Closed Gavinwxy closed 1 year ago
Hi @Gavinwxy
Sorry for the late reply, I was in a rush to prepare a rebuttal, and I hope you are still interested in this topic.
In short, rather than calculating a random vector, we infer the VAT perturbation noise, as demonstrated in the code below.
pred_hat = (decoder1(x_detached + xi * d) + decoder2(x_detached + xi * d))/2
The perturbation is based on virtual adversarial training. The motivation is to maximize the distance between the perturbed prediction and its original version. Given that the network will remain fixed, the gradient-guided noise is calculated to maximize the distance, and such VAT noise is intended to confuse the network as much as possible. To archive the satisfied perturb effect, the pseudo label's quality is important as it determines the gradient direction.
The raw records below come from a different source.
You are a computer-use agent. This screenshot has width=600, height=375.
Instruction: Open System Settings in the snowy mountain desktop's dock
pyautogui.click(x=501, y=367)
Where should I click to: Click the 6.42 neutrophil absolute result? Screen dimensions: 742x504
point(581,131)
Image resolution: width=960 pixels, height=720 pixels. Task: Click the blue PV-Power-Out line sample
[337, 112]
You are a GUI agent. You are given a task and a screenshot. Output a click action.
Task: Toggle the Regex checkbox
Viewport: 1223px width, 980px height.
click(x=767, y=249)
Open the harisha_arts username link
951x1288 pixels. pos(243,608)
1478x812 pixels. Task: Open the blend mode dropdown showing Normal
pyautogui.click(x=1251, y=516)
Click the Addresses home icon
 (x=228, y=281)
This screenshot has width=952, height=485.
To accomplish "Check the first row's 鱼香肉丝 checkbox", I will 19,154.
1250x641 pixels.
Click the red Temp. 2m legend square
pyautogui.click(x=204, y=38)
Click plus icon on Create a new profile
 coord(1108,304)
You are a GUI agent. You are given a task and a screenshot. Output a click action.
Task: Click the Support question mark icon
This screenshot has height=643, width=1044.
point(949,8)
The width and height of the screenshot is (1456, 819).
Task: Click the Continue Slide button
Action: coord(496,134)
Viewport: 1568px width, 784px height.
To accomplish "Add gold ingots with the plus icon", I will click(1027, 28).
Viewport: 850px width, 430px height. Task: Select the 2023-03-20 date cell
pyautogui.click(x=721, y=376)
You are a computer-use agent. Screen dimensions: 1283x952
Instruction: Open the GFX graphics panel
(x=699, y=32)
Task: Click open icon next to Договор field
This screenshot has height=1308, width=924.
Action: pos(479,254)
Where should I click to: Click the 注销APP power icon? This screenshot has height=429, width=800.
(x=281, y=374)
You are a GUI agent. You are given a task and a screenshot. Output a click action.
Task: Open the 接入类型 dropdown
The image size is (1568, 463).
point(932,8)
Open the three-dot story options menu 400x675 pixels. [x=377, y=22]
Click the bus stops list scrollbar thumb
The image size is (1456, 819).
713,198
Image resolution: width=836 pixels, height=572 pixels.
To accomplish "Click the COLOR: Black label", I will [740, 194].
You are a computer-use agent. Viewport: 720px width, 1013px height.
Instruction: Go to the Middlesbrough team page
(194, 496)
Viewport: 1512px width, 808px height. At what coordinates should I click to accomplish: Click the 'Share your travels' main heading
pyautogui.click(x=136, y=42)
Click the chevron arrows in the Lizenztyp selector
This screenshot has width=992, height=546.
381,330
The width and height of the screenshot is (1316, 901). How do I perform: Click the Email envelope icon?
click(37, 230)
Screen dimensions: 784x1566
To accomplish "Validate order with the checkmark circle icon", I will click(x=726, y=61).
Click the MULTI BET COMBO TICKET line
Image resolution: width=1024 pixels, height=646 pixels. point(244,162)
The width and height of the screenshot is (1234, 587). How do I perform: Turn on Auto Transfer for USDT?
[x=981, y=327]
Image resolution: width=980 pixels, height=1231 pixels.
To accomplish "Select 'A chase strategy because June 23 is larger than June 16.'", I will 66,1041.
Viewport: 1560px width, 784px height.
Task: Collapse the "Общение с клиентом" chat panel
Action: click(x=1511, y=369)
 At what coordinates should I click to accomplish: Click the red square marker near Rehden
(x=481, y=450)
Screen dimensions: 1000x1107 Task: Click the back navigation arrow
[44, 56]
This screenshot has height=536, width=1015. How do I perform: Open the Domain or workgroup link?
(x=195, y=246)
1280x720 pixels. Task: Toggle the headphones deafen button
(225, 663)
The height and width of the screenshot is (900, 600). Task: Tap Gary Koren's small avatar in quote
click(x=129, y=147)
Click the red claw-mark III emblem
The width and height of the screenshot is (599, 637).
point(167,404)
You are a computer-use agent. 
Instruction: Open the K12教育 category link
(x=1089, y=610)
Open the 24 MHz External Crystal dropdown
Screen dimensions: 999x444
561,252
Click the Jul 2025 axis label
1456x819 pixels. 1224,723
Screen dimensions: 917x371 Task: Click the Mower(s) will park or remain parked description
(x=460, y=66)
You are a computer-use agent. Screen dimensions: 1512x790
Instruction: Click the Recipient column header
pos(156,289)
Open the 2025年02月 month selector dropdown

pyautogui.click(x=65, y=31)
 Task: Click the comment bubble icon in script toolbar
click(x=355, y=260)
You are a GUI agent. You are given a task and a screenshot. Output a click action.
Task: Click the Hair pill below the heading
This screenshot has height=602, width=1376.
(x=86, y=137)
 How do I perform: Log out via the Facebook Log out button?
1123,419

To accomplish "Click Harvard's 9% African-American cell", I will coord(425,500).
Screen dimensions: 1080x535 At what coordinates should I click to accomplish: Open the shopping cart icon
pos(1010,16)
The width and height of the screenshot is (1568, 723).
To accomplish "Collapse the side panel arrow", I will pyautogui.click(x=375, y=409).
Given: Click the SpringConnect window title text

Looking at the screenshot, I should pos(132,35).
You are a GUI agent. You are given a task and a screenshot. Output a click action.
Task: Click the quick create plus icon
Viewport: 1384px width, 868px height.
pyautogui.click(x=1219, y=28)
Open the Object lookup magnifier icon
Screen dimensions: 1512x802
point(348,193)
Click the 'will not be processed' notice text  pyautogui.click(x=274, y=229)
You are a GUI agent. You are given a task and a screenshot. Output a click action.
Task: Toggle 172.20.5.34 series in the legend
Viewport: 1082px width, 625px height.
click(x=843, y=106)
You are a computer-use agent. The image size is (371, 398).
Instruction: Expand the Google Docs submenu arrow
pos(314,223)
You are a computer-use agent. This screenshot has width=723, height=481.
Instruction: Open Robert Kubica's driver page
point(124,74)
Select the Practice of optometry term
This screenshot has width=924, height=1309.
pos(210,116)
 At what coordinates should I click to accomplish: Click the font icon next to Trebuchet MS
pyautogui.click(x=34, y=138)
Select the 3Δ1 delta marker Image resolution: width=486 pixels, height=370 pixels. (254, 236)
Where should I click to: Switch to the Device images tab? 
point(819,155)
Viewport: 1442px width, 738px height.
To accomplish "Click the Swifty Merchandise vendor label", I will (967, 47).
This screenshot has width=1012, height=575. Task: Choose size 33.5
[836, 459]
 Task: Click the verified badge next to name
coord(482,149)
In our work, we've found the teachers/students are in same domain (please feel free to mean-average the parameters of both teachers/students and check the results) and the ensemble of the prediction provides more reliable pseudo-labels during the training process. Hence, we employ teacher ensemble to calculate the VAT perturbation in this line .
Cheers, Yuyuan
Thanks for your reply. I will check the original VAT paper for more details.
You are very welcome.
Hi,
Thanks for sharing the code. I am trying to figure out the design of feature perturbation. One questions is that, in this line of code, what is the purpose of subtracting 0.5 from the random vector? Is it simply an engineering trick or related to some theoretical considerations?